Newton demands the ball at crunch time

Panthers quarterback not shy about deciding the game

Panthers quarterback Cam Newton led Carolina to a fourth-quarter comeback on Sunday in Philadelphia. (Matt Rourke / AP Photo)

Ron Rivera knows a little bit about competitors.

The former Chicago Bears linebacker got to know another Windy City icon during his time there in the mid-’80s.

“This is a little something I learned from Michael Jordan, when we were in Chicago,” Rivera said the day after his Carolina Panthers rallied to beat the Eagles. “He used to say, ‘Certain guys want the ball when its crunch time. Other people don’t seem to come off the picks the way they’re supposed to.’”

Rivera was reminded of the 30-plus-year-old quote while watching quarterback Cam Newton lead the comeback over Philadelphia.

“I told that to Cam,” he said. “Cam always wants the ball.”

With the Panthers trailing 17-0 at the start of the fourth quarter, Newton approached his coach on the sideline.

“Coach,” Newton said, “put it in my hands. Coach, trust me.”

“He just wants the ball,” Rivera said.

When he got it, the Panthers were suddenly an offense transformed.

Newton, who was 10-of-18 for 82 yards up until that point in the game, ran a no-huddle offense implemented by coordinator Norv Turner at halftime, completed his first five passes. Later, he completed seven in a row.

When the dust cleared, Newton had completed 15 fourth-quarter passes out of 21 attempts for 187 yards and two touchdowns.

The outburst included a 16-yard completion to D.J. Moore on one third down, a 22-yarder to Christian McCaffery on another, and a 35-yard pass to Torrey Smith on fourth-and-10 just before the two-minute warning. With the game in the balance on that play, Newton took a hit on the play as he released the ball.

“To create a little more time for Torrey to make the cut,” Rivera said. “For him to stand tall, take the hit and finish the delivery, that’s an outstanding play. It harkens back to 2013, when he stood tall in the pocket as New Orleans was running a blitz against him, he throws a touchdown to win the game. That play is etched in my mind — just the fact that he’s standing tall. As their safety is just about to hit him, he releases it.”

It was Newton’s 15th career fourth-quarter comeback, more than current stars Aaron Rodgers and Andrew Luck, as well as Hall of Famers Steve Young, Jack Kemp and Otto Graham.

“He gets overlooked because of his style of play,” Rivera said. “It’s not a prolific style. He runs the ball extremely well. He’s not a pure, pure pocket passer, although there are elements of his game where he plays well from the pocket. I think the success he has in fourth-quarter comebacks is a lot about his desire — just wanting to win.”
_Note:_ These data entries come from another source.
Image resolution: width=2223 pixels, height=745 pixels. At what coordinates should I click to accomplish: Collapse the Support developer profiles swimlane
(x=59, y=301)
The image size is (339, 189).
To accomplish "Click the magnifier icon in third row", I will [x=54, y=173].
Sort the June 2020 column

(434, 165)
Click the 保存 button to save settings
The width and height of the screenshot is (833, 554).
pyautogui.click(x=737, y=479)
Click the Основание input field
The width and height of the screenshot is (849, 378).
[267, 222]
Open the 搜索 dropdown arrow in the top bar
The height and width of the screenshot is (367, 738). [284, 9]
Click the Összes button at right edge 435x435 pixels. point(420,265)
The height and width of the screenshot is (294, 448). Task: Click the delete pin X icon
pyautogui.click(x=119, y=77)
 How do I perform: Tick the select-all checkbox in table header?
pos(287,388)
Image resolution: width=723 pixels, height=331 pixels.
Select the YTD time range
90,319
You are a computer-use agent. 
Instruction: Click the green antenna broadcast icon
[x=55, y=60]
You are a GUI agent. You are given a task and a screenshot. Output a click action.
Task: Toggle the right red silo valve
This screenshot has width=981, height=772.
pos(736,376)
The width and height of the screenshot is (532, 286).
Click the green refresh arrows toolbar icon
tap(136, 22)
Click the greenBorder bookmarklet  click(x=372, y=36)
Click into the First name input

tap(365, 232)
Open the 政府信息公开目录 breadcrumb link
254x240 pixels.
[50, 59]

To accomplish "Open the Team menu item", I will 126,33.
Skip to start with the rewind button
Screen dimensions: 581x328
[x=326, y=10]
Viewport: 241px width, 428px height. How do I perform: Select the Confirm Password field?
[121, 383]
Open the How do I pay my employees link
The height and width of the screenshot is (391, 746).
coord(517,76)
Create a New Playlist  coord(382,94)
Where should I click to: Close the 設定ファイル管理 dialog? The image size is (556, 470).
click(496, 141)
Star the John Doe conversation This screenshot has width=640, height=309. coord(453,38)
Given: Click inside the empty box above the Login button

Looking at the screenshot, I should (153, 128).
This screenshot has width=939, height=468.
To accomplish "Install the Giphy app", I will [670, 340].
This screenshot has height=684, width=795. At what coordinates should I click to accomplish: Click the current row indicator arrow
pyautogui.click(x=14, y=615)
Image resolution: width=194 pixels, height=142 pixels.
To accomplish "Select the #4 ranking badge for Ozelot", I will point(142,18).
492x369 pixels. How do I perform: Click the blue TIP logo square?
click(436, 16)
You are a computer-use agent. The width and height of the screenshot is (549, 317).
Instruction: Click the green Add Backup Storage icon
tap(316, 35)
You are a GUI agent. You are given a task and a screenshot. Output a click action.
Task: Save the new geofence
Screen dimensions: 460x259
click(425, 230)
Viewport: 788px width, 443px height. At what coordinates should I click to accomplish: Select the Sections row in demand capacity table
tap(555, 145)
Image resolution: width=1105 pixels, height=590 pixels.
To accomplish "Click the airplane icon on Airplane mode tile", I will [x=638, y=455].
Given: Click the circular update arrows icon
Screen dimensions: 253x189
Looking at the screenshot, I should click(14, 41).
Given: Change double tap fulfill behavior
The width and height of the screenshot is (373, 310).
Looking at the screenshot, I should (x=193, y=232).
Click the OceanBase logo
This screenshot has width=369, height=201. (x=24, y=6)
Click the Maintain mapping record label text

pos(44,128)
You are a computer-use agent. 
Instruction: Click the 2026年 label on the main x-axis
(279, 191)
His desire met a perfect match in Turner’s up-tempo style.

“Going in at halftime, we talked about some of the things we needed to correct on the offensive side,” Rivera said. “Norv came in and talked about the things he wanted to do, sticking with some of the things he had on the game plan and changing a couple things — going to the hurry-up offense — things he decided were things that could bring some energy.”

It brought energy, and also a rhythm that’s been missing from the Panthers’ offense.

“Once they started, he as a play caller just rolled it off. Cam as quarterback out there handled it very, very well,” Rivera said. “When you get into a rhythm, it really helps the offensive movement. Ball control is a rhythm. A lot of play callers will tell you that. Once you get in rhythm, get into the flow, you can rattle it off.”

Despite turning up the tempo, Newton didn’t feel pressure. After all, the ball was where it belonged — in his hands.

“Being in hurry-up doesn’t mean panic. It doesn’t mean rushing. It doesn’t mean mayhem,” he said. “It’s just controlled tempo. We’re in control of that.”

Newton was also driven by the loss to Washington a week before, when a potential game-winning drive was stopped just short of the end zone.

“Last week — well, I don’t always do good at losing — I just took that one personally. Extremely personally,” he said. “We had the opportunity to win. I told myself preparing all week, if we ever get in that position again, I’d better hold up my end of the bargain. There’s a lot of guys trusting me in that locker room — a lot of people depending on me to put this team in the best situation. I could’ve done better last week. This week, we were in the same situation. I didn’t want to let them down.”

And when it came time to win or lose, Newton was ready to get the ball, just like Jordan described.